◆ PASSAGE ◆
— begin —
- Directed by: Deepak Reddy
- Written by: Deepak Reddy
- Produced by: Gajjala Shilpa
- Starring: Viraj Ashwin Drishika Chander Valli Raghavender Prithvi Sharma Bunny Abhiran.
- Cinematography: Edurolu Raju
- Music by: Syed Kamran
- Production company: UV Creations
- Release date: 28 March 2020;
- Running time: 16 minutes 24 seconds
- Country: India
- Language: Telugu

= Manasanamaha =

Manasanamaha is a 2020 Indian Telugu-language non-linear romantic drama short film written and directed by Deepak Reddy. It was produced by Gajjala Shilpa starring Viraj Ashwin and Drishika Chander.work

The film was screened at various film festivals and received many accolades as well as being Oscar(Academy Award)-qualified and BAFTA-qualified. The film was officially entered into the Guinness World Records for the Most Awards won by a Short Film in May 2022. The film was critically acclaimed and received praise for its story, performances and direction.

== Plot ==
Surya (Viraj Aswin) is a young man who narrates the story about his three past love relationships. The love interests in the story represent three different seasons, Chaithra (summer), Varsha (rainy) and Seetha (winter). The three names represent his three past partners. The film is narrated in a reverse with each scene unfolding backwards to the starting point from the ending.

== Cast ==

- Viraj Ashwin as Surya
- Drishika Chander as Chaithra
- Valli Raghavender as Varsha
- Prithvi Sharma as Seetha
- Bunny Abhiran as Surya's friend
- Baby Sahasra
- Satya Varma
- Deepak Varma
- Mahesh

== Production ==
The film is Reddy's third short film. It was with a production budget of US$5000. The film was shot in 5 days but had an excessive pre-production and post-production work. Deepak's team designed 2D animated storyboards so that the crew had no ambiguity in what to execute.
— end —
Reproduce word for word the stretch of the Manasanamaha article that opens with the words containing "- Cinematography: Edurolu" and closes with "performances and direction.". The lines that come next have nothing to do with the Manasanamaha article.

◆ DATASET EXCERPT ◆
— begin —
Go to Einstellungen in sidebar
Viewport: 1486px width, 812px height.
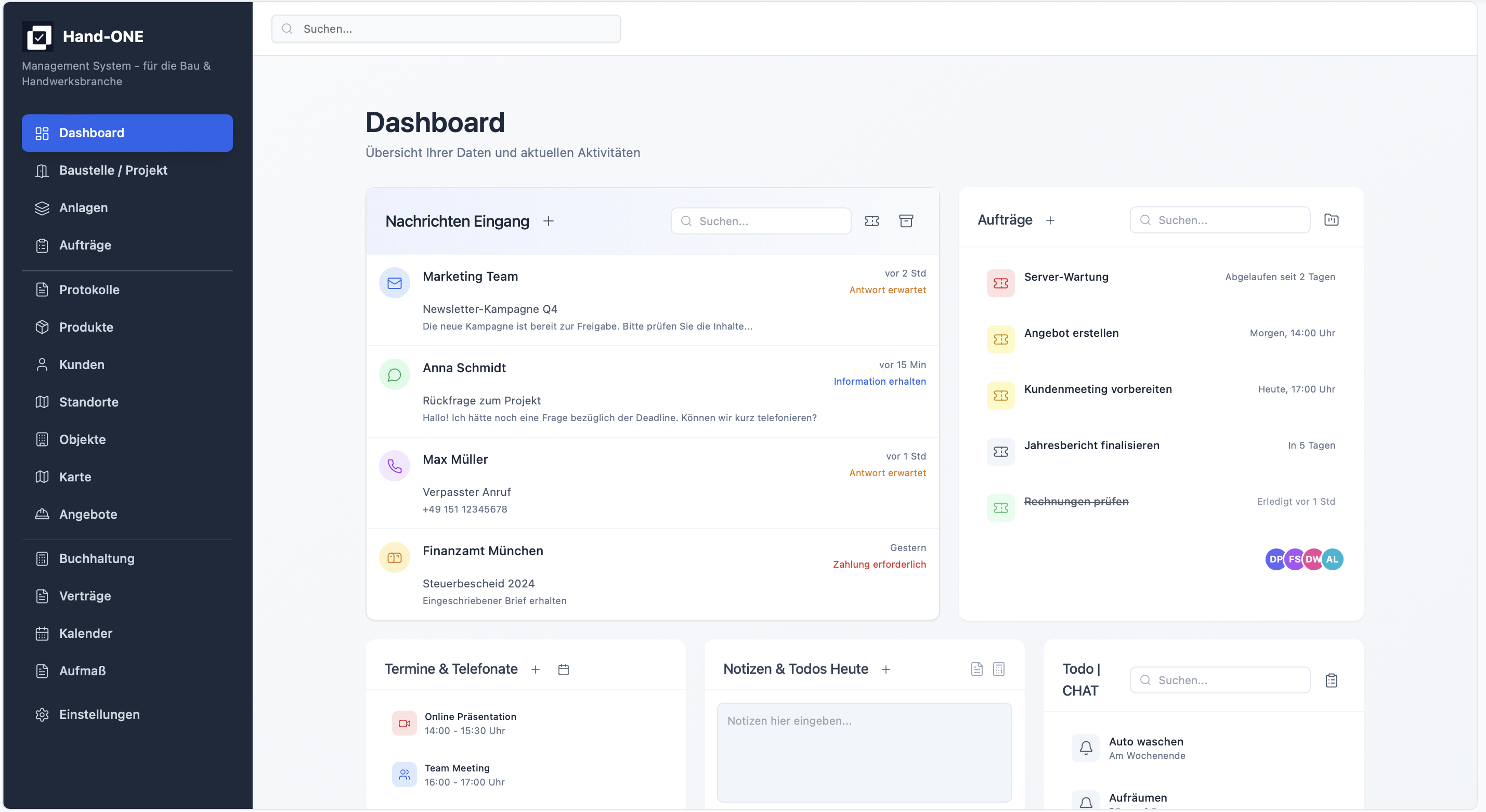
— end —
◆ RESPONSE ◆
- Cinematography: Edurolu Raju
- Music by: Syed Kamran
- Production company: UV Creations
- Release date: 28 March 2020;
- Running time: 16 minutes 24 seconds
- Country: India
- Language: Telugu

= Manasanamaha =

Manasanamaha is a 2020 Indian Telugu-language non-linear romantic drama short film written and directed by Deepak Reddy. It was produced by Gajjala Shilpa starring Viraj Ashwin and Drishika Chander.work

The film was screened at various film festivals and received many accolades as well as being Oscar(Academy Award)-qualified and BAFTA-qualified. The film was officially entered into the Guinness World Records for the Most Awards won by a Short Film in May 2022. The film was critically acclaimed and received praise for its story, performances and direction.